Even if all of today’s posting made sense to you, unless you are a tax guru, don’t stand too close to the edge of the cliff when preparing an operating agreement or structuring a transaction, especially in a restructuring of the LLC. Of course, if today’s posting barely makes sense, our warning should be obvious. This is complicated stuff. Learn enough to know that you don’t know enough. Learn to ask questions. Find a friend, one who actually knows this stuff.

Lastly, if we haven’t yet dissuaded every reader, and you are one of those who yearns to learn what logic was behind the Tax Memorandum, click HERE to see it.

Post-lastly, we aren’t sure that the author of the Tax Memorandum got it right. We do know, however, our ignorance puts us at risk because the Memorandum concludes in a way that is contrary to what we thought we knew.

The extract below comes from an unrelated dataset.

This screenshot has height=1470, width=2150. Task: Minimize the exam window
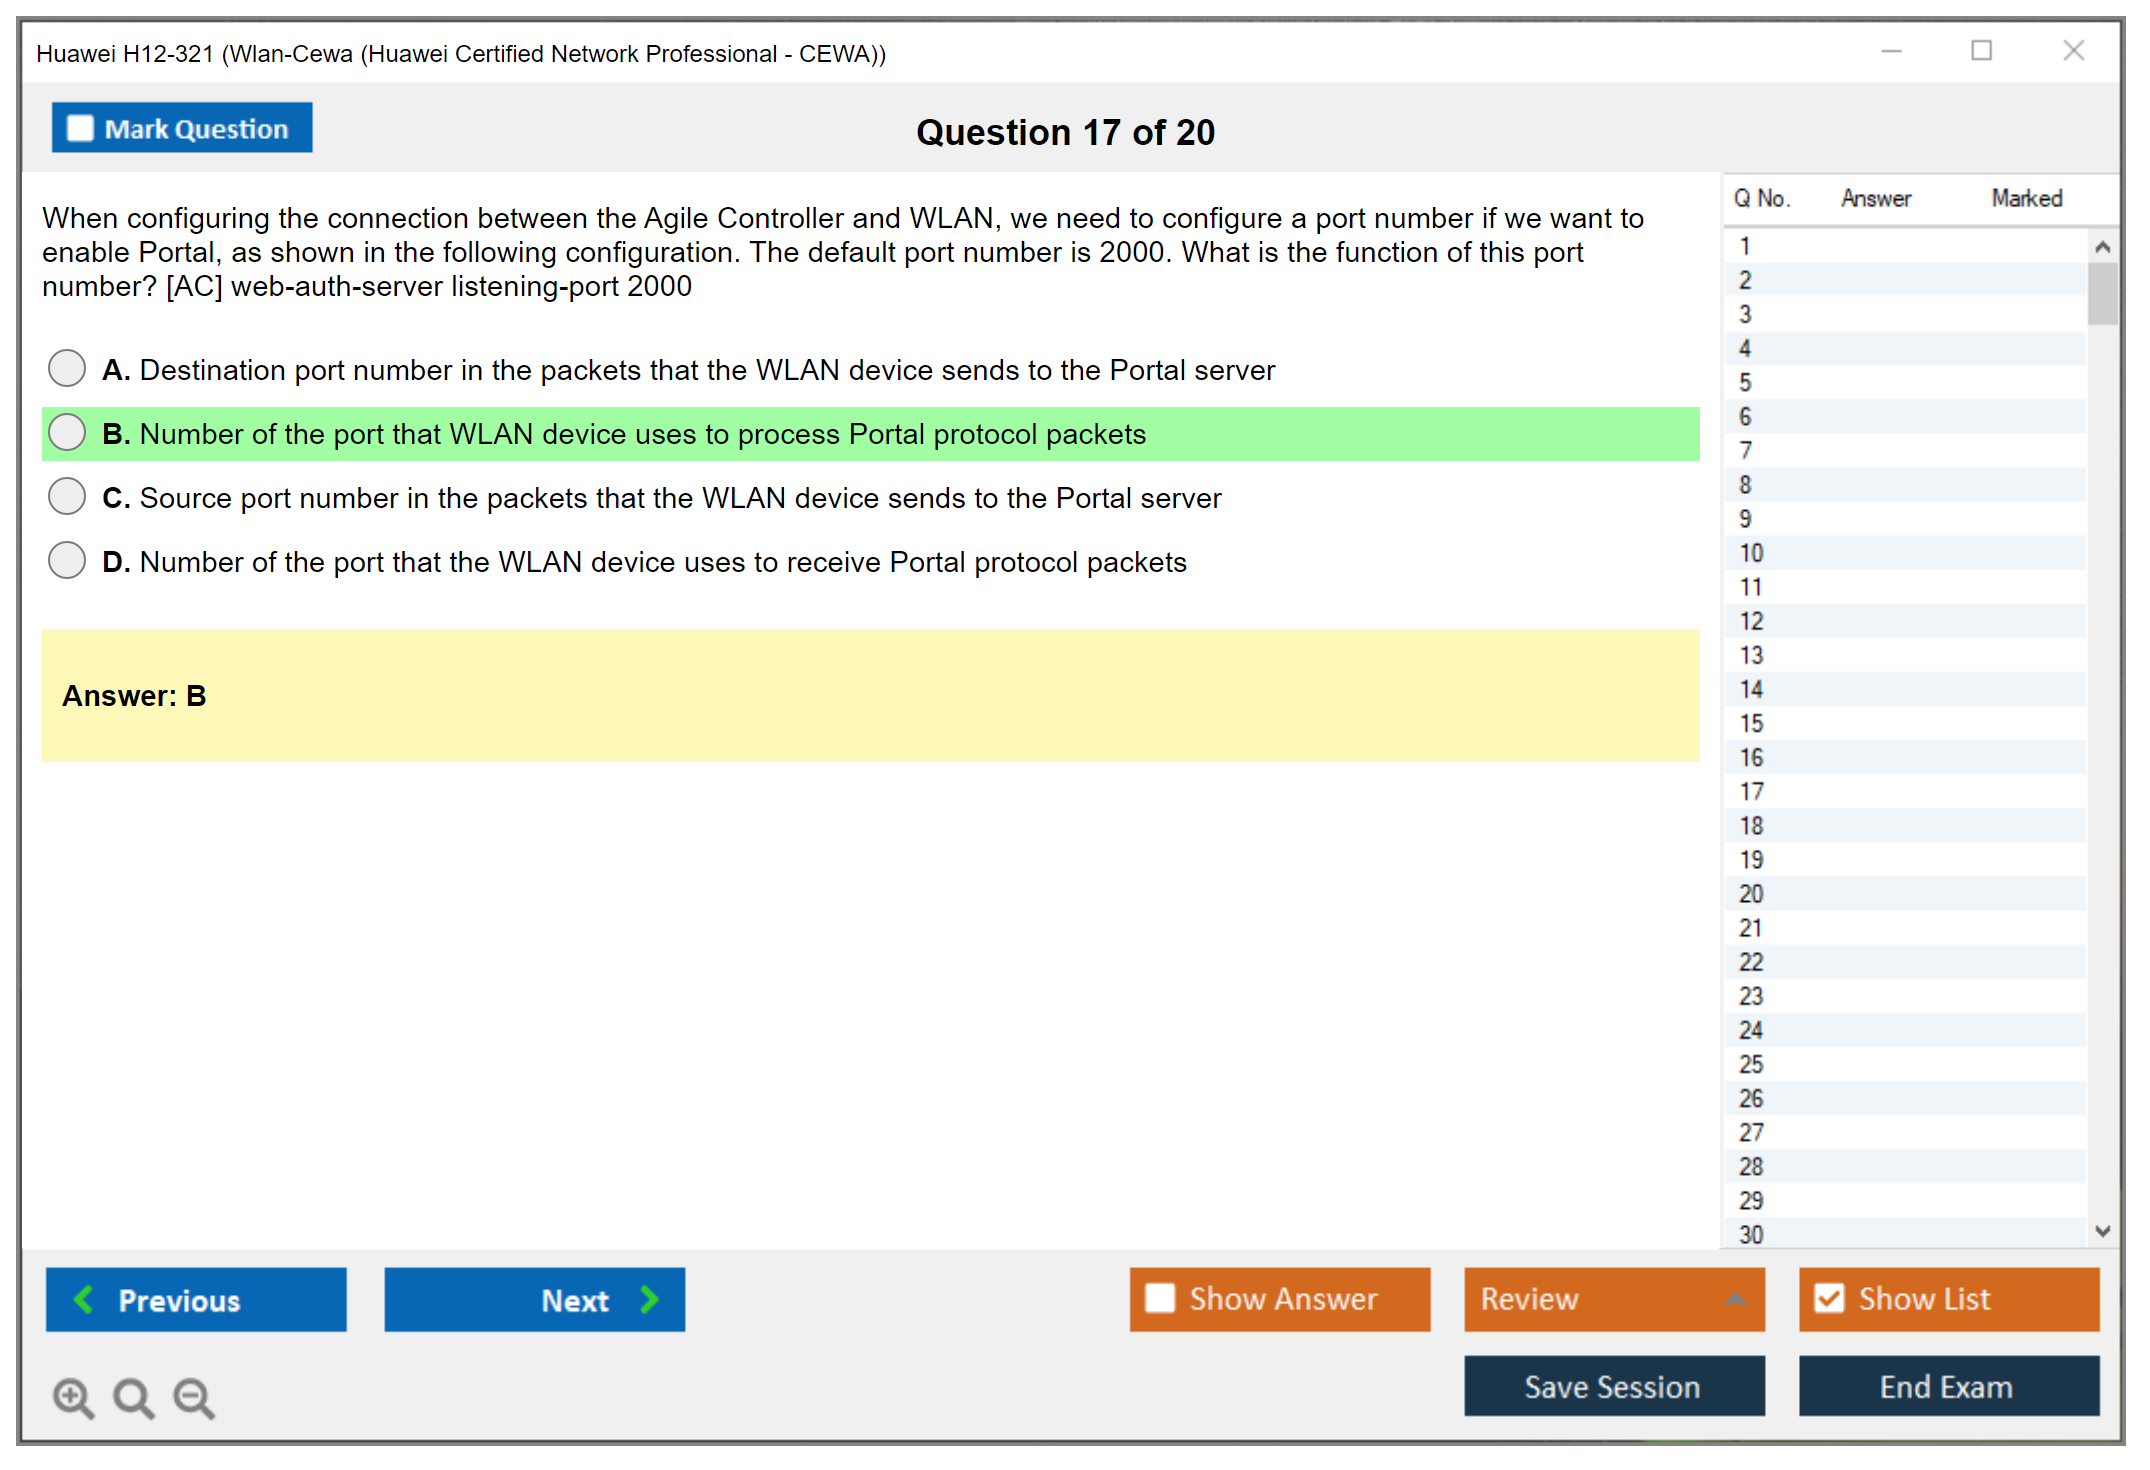pos(1891,51)
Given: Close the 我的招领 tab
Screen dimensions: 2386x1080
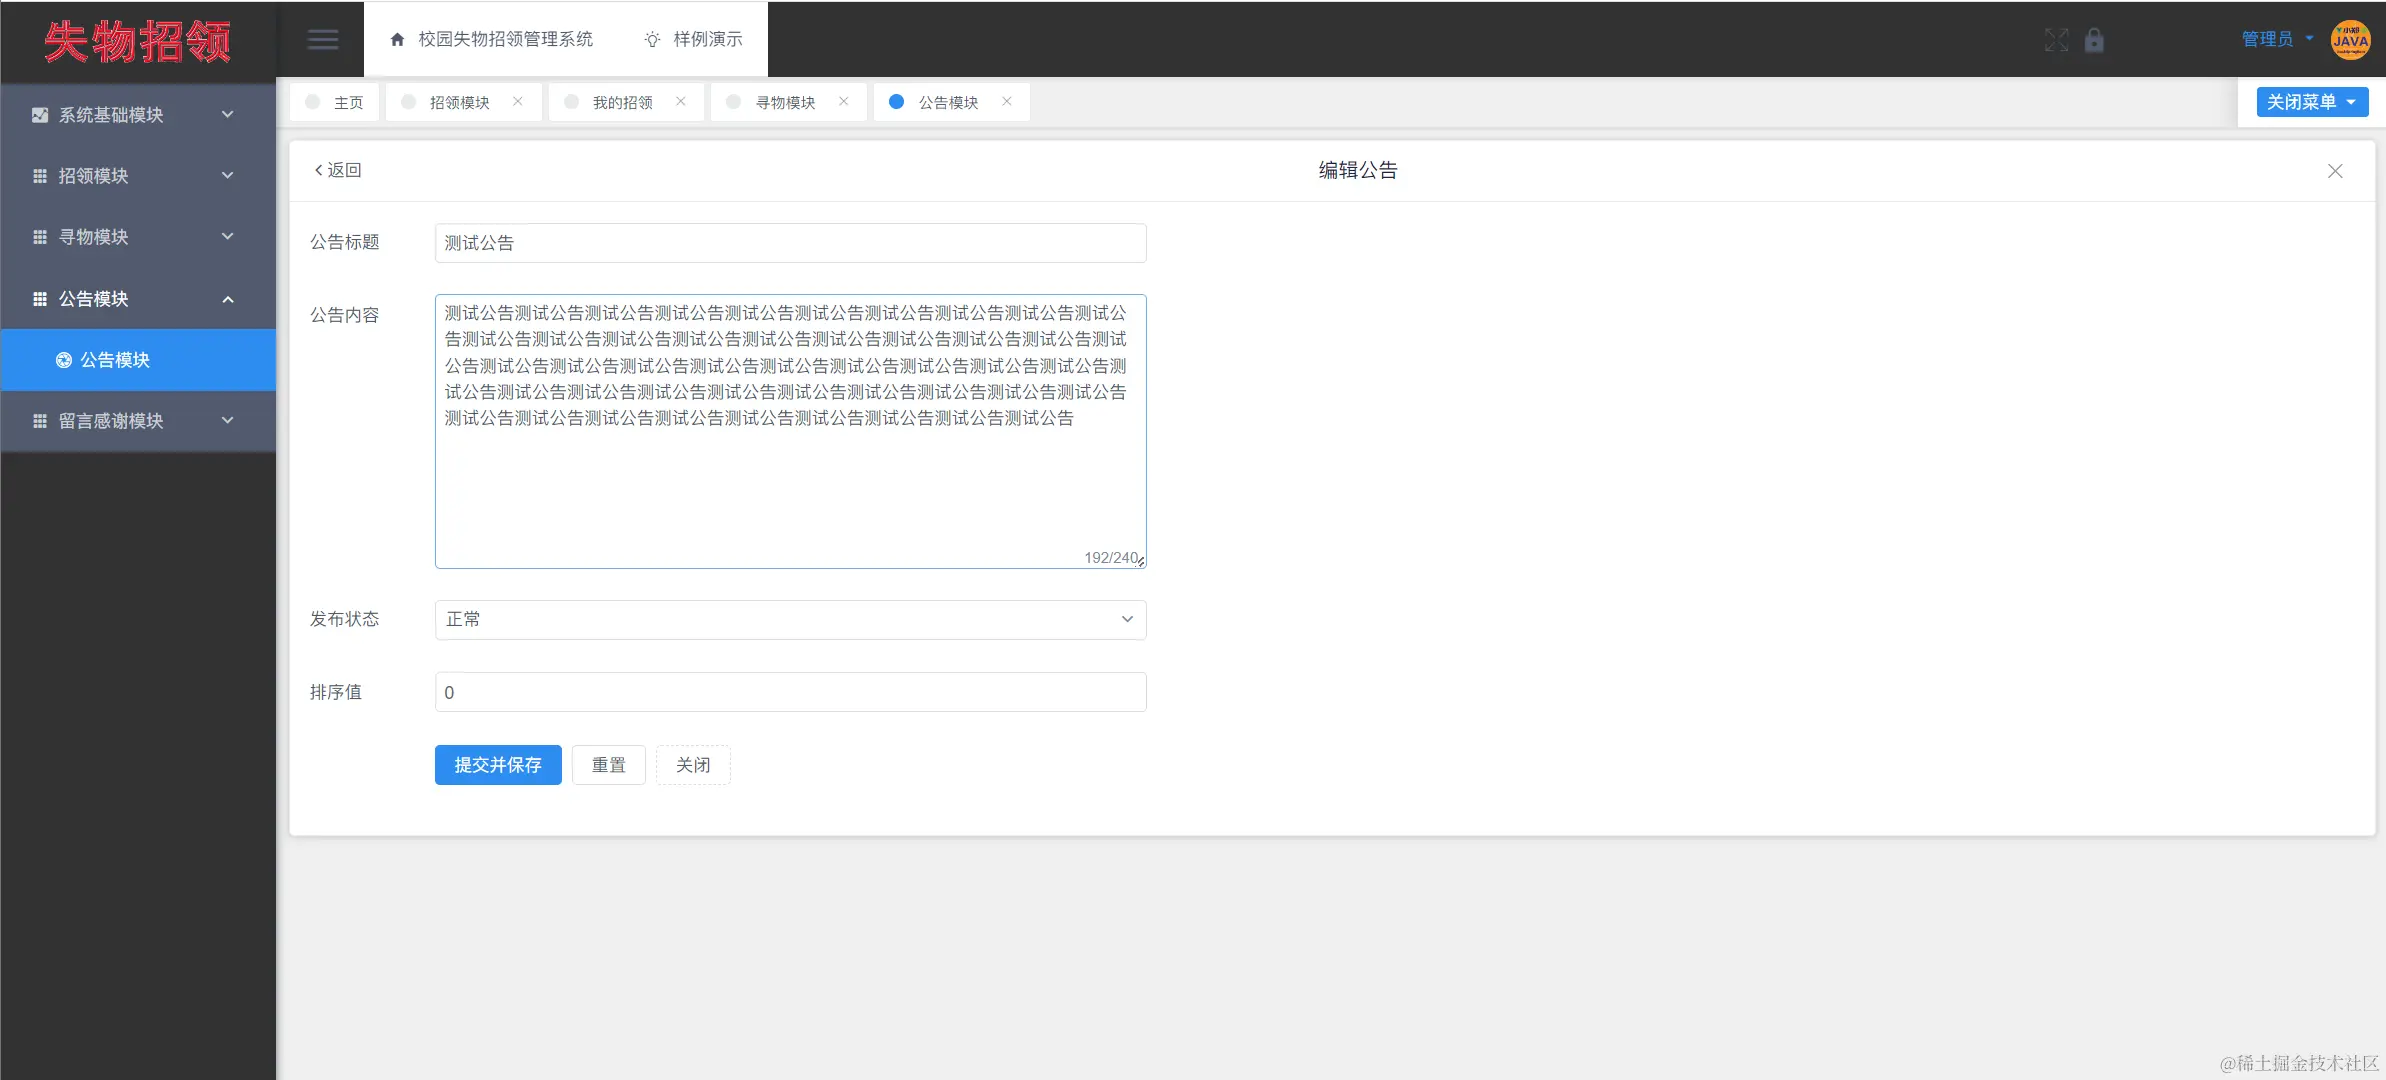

The problem we have, and one we think we share with most persons similarly situated to us, is that we never really understood the basis behind “what we thought we knew.” Further, we rarely thought in terms of a property owner who experiences “losses.” What we know now is that if the deal (especially a restructuring) is even slightly complicated, we’re calling for help. What we’re not sure about is whether all traditional non-recourse carve-out guaranties are going to be treated as “recourse” guaranties for tax purposes. We can’t imagine that happening given the absolute turmoil that would cause. On the other hand, we don’t believe this Tax Memorandum was an April Fools’ Day joke from the IRS even though posting is being made during the extended holiday weekend.